14 Jul 2011
Delegates at SEMICON West have been told that current processor technologies are good enough to scale up performance for at least another decade.
Luc Van den Hove, president of nanoelectronics research firm IMEC, used his keynote to outline the advances in semiconductors that will come onstream over the next decade.
He predicted that these systems will give the industry the technology and the roadmap to maintain Moore's Law levels of performance increases and price reductions.
"For decades we hadn't changed the materials in semiconductors and kept the design concept pretty much the same," he said.
"That came to an end 10 years ago, when it became impossible to further scale down. But in the last 10 years we've used materials and 3D building technology to bring innovation to the semiconductor and keep growth going."
The scaling down of today's High-K metal gate technology still produces unacceptable leakage levels, he explained, but tri-gate technology announced by Intel in May could take up the slack and would be scalable all the way down to 10nm.
Beyond that level, tunnel field-effect transistors are looking very promising, but more work needs to be done.

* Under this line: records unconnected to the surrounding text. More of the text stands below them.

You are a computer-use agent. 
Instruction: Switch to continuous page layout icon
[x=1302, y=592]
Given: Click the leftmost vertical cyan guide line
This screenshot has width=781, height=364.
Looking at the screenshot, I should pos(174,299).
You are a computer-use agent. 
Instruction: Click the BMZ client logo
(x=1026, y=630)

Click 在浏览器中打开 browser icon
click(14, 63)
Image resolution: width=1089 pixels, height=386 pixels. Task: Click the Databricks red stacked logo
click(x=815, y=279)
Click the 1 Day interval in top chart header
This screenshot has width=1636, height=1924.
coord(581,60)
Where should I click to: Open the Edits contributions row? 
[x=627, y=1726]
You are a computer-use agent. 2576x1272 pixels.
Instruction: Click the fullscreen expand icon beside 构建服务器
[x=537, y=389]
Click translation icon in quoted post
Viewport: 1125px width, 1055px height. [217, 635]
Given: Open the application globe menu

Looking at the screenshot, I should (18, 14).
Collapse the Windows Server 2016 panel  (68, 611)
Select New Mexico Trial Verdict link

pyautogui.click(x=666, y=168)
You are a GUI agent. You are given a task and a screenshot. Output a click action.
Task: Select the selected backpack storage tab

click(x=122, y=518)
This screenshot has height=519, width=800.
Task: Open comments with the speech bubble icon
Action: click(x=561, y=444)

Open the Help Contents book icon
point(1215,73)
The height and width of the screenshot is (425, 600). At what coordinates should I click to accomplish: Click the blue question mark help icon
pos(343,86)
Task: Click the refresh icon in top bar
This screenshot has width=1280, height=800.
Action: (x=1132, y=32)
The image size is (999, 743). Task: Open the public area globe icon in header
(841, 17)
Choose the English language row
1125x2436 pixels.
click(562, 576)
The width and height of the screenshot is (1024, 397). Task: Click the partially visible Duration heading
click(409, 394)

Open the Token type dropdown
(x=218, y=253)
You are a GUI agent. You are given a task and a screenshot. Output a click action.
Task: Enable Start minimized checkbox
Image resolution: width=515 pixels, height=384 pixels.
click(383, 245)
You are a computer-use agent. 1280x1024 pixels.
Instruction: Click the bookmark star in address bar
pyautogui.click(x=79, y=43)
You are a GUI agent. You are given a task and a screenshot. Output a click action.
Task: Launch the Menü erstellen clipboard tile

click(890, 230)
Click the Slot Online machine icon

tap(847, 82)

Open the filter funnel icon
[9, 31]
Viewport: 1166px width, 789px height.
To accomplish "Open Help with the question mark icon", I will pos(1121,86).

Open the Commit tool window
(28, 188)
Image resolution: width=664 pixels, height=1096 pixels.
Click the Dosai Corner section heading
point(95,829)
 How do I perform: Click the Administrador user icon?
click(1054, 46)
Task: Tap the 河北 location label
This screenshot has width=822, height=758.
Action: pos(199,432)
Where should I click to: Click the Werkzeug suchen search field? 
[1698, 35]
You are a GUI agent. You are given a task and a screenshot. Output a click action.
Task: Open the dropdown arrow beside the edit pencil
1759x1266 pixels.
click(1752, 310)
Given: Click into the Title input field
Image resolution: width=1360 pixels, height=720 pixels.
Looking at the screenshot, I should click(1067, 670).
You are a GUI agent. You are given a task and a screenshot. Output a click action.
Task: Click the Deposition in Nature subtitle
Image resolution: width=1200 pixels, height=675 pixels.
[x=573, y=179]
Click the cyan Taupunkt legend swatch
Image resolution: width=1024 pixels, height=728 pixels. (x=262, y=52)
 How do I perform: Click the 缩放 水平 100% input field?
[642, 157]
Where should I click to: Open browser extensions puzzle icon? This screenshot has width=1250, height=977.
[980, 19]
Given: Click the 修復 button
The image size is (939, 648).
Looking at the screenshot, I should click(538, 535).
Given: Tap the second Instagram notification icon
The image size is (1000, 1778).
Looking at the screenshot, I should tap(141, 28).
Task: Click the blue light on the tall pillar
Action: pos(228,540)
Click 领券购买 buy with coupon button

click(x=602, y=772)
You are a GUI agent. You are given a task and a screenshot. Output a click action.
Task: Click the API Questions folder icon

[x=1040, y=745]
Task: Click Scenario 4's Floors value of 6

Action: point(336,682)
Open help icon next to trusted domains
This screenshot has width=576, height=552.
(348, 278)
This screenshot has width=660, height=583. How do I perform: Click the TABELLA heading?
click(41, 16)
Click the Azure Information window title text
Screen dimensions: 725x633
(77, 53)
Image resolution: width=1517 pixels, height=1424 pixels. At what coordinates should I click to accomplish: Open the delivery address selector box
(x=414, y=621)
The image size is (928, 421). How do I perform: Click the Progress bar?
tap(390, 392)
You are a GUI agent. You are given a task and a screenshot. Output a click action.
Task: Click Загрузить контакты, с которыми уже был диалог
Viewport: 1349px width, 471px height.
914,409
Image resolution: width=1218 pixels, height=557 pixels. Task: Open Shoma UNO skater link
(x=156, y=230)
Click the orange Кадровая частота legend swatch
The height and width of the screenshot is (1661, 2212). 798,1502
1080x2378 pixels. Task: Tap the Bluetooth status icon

On the memory side, flash has a solid roadmap scaling down to 11nm by 2020, and DRAM technology will go down to 16nm to 20nm in the same time, Van den Hove predicted.
Scaling down in size is a limited option, however, and the industry is looking at new materials such as germanium to extend the power of semiconductor technology. In addition, stacking components is enabling greater chip densities, although this too is a finite process.
On the networking side, silicon photonics is close to the mass market, with the ability to build all the components needed to build optical connections directly to silicon now sorted out. Such systems could dramatically increase wired data rates, Van den Hove said.